(AUFGABE)
Gib aus dem Text über den NSU-Untersuchungsausschuss den Abschnitt wörtlich wieder, der mit den Worten „Der NSU-Untersuchungsausschuss hat“ beginnt und nach „nicht erkannt haben.“ endet.

Im Fall des Nationalisozialistischen Untergrundes konnten zehn Mordfälle in verschiedenen Bundesländern nicht aufgeklärt werden, weil die Polizei aufgrund von Vorurteilen im Umfeld der Opfer ermittelte, anstatt einem rechtsextremen Tatmotiv nachzugehen. Die Vorurteile der Beamten ähnelten sich auffällig – in beiden Kontexten wurde eine Verstrickung der Opfer in kriminelle Aktivitäten angenommen.
Der NSU-Untersuchungsausschuss hat den Schwerpunkt der Problemdiagnose jedoch darauf gelegt, dass Rechtsextremismus nicht erkannt wurde, und nicht darauf, dass Polizeibeamte aufgrund ihrer Vorurteile in die falsche Richtung ermittelten. Der Abschlussbericht legte somit ein Verständnis von direkter Diskriminierung zugrunde, wonach Einzelpersonen den wahren Hintergrund der Tat nicht erkannt haben.
Das strukturelle Problem wurde dabei in der mangelnden Vernetzung der Sicherheitsdienste und der Polizeibehörden verortet. Stereotypisierung von Einwanderern wurden somit nicht als gesellschaftliches Phänomen verstanden, das sich in der Funktionsweise öffentlicher Einrichtungen niederschlägt, sondern als auf gewaltbereite Täter und vereinzelte Polizeibeamte beschränkt definiert. Der Gestaltungswille des NSU-Untersuchungsausschusses blieb somit maßgeblich hinter dem des britischen Vorläufers zurück. Entsprechend vage bleiben die Empfehlungen, die im Antrag aller Bundestagsfraktionen zusammengefasst werden. Dieser wurde am 19. Februar 2014 veröffentlicht und derzeit im Bundestag diskutiert.

(Einträge aus einem Datensatz)
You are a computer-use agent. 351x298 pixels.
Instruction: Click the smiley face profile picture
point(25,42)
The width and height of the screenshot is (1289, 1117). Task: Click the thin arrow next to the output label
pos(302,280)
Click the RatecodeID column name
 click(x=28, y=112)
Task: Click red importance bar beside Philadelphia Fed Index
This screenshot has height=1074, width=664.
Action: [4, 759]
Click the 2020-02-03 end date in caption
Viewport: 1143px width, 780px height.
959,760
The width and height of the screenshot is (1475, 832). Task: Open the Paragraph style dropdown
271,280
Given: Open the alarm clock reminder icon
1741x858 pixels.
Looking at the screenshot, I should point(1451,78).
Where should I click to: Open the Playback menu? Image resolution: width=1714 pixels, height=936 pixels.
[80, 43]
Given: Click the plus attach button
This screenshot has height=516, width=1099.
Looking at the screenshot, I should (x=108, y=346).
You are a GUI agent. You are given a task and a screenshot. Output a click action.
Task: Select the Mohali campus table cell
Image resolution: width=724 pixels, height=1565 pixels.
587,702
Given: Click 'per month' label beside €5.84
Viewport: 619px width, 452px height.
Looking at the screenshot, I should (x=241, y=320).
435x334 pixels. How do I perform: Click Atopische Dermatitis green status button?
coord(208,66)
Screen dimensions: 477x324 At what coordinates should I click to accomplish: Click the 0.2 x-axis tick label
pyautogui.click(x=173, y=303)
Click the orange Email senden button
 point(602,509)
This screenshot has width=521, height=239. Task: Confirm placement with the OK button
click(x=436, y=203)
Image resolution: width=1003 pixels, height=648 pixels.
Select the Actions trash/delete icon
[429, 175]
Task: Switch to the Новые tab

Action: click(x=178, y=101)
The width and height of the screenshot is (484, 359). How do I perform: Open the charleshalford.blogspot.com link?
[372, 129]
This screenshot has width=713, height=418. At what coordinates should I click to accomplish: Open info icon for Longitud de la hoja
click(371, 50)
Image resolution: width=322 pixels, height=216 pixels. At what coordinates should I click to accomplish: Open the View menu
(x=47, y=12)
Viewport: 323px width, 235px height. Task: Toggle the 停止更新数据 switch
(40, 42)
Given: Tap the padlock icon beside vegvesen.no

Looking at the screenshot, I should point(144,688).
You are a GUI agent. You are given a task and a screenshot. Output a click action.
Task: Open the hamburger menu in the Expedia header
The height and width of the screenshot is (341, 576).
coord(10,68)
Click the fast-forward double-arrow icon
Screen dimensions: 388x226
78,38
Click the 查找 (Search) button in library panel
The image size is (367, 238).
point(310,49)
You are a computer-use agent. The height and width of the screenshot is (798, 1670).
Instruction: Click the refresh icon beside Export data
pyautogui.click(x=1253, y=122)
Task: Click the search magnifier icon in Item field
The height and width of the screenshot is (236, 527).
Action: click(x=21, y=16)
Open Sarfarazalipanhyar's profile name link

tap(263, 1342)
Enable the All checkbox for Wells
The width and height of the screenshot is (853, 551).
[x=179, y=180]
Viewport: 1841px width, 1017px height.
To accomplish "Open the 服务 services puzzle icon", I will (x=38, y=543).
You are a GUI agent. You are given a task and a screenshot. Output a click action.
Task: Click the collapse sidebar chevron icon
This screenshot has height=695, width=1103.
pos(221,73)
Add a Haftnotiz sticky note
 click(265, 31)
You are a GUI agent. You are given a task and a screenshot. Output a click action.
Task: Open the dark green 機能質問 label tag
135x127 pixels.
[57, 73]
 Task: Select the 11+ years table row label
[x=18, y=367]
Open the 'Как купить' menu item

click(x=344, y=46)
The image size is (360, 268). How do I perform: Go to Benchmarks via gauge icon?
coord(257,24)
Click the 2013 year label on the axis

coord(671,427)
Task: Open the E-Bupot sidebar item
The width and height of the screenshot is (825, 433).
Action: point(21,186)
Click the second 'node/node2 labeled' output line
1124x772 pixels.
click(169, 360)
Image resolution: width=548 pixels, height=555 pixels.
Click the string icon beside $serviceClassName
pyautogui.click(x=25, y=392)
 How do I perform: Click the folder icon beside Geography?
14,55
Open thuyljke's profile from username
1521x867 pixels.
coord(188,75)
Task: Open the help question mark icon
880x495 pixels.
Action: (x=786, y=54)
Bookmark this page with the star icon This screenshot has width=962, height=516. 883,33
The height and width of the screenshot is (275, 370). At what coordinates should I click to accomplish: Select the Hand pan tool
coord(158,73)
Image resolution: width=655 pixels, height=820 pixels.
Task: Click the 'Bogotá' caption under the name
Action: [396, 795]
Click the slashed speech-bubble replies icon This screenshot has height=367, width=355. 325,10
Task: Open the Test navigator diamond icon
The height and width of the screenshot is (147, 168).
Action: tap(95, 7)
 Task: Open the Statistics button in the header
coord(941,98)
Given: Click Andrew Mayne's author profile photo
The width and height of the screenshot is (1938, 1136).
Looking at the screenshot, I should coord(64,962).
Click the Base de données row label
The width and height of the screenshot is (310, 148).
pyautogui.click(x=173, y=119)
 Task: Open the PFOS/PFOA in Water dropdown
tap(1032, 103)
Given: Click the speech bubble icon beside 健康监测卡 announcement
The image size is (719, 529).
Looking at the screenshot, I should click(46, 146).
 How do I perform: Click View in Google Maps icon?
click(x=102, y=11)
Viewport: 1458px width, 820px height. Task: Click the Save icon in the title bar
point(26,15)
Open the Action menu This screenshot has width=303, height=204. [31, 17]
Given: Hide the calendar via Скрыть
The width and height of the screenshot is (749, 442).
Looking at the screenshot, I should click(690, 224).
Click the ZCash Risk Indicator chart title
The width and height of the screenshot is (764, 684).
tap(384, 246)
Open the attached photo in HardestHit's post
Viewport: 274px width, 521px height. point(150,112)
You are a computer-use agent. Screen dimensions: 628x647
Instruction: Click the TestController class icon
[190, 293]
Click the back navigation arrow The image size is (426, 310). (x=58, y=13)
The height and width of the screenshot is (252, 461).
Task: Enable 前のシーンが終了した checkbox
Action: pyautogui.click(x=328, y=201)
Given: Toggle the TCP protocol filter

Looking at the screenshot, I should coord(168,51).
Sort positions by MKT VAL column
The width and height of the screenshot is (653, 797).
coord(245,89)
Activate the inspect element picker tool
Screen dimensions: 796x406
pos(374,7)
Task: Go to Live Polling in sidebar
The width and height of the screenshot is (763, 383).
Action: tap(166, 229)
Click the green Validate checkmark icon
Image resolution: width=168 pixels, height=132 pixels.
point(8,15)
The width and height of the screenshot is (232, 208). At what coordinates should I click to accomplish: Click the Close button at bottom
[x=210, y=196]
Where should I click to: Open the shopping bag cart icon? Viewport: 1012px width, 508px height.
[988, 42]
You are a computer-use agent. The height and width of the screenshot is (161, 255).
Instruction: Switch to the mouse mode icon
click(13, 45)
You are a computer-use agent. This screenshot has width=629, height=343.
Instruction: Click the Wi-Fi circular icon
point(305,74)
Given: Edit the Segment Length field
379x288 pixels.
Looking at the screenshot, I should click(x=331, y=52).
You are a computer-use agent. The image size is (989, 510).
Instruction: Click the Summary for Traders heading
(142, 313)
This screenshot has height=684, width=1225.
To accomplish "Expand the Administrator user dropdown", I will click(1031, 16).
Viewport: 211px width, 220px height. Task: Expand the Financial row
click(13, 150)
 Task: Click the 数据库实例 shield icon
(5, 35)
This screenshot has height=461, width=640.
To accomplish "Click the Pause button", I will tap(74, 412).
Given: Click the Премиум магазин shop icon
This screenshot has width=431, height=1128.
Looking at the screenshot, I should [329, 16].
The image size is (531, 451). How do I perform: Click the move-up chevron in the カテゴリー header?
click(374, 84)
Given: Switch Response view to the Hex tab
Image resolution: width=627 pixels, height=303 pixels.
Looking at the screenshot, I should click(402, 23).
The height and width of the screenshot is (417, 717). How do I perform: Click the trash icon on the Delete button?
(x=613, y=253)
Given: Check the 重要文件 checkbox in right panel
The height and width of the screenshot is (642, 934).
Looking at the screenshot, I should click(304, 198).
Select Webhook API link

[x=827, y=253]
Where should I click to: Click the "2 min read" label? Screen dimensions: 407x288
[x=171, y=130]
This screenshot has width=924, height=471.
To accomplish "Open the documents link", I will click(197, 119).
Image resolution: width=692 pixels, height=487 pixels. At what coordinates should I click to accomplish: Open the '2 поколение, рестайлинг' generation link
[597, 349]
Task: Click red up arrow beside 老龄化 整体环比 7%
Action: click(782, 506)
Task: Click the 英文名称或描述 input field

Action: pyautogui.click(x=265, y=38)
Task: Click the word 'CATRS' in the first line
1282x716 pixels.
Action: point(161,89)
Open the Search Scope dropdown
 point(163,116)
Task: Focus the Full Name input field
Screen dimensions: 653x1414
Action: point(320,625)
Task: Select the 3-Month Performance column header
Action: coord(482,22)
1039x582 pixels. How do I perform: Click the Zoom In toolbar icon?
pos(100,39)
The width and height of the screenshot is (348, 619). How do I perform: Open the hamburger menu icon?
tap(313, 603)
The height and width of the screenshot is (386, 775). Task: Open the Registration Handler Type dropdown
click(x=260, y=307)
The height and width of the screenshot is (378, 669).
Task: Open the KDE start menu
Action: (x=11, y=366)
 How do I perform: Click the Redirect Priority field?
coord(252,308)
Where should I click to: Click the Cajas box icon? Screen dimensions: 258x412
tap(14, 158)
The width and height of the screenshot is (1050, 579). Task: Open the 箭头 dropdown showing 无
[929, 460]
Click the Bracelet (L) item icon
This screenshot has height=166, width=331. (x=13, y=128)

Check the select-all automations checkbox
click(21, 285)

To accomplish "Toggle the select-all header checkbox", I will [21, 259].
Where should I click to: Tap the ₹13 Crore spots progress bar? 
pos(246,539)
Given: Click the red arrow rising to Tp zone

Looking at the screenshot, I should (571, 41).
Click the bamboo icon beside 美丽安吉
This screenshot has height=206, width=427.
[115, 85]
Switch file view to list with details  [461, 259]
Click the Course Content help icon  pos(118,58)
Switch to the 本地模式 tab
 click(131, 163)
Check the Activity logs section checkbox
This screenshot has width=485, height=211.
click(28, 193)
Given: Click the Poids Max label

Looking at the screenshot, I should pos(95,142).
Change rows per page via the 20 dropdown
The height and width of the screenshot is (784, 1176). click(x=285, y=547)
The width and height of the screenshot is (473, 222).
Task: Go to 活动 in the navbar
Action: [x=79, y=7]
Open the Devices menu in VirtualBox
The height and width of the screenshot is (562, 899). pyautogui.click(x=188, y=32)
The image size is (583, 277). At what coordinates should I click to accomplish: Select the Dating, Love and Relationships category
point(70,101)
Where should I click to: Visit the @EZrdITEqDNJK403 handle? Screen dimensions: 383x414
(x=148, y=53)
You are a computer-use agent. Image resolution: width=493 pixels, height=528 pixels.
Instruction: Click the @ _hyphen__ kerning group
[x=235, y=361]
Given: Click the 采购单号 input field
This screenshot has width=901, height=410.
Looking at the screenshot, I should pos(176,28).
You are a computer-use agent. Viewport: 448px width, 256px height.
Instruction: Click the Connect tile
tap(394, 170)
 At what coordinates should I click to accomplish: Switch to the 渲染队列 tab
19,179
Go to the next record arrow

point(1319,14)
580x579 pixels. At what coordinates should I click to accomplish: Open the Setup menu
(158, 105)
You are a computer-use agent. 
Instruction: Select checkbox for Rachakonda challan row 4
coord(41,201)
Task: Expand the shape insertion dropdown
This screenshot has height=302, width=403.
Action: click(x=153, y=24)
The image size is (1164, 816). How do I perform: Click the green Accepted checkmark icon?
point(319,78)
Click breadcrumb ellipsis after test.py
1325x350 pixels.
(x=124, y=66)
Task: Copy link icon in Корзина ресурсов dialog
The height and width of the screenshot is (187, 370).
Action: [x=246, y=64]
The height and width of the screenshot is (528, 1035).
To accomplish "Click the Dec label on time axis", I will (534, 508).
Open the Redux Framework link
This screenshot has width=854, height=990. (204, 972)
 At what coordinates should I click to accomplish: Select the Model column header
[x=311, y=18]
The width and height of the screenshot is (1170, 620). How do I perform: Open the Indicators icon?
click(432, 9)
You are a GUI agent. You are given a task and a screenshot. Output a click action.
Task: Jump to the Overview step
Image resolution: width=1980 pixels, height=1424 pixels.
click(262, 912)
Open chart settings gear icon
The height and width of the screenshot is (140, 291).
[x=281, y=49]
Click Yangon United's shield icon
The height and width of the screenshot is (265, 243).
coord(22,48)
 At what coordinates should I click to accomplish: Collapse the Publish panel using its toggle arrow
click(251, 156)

(ANTWORT)
Der NSU-Untersuchungsausschuss hat den Schwerpunkt der Problemdiagnose jedoch darauf gelegt, dass Rechtsextremismus nicht erkannt wurde, und nicht darauf, dass Polizeibeamte aufgrund ihrer Vorurteile in die falsche Richtung ermittelten. Der Abschlussbericht legte somit ein Verständnis von direkter Diskriminierung zugrunde, wonach Einzelpersonen den wahren Hintergrund der Tat nicht erkannt haben.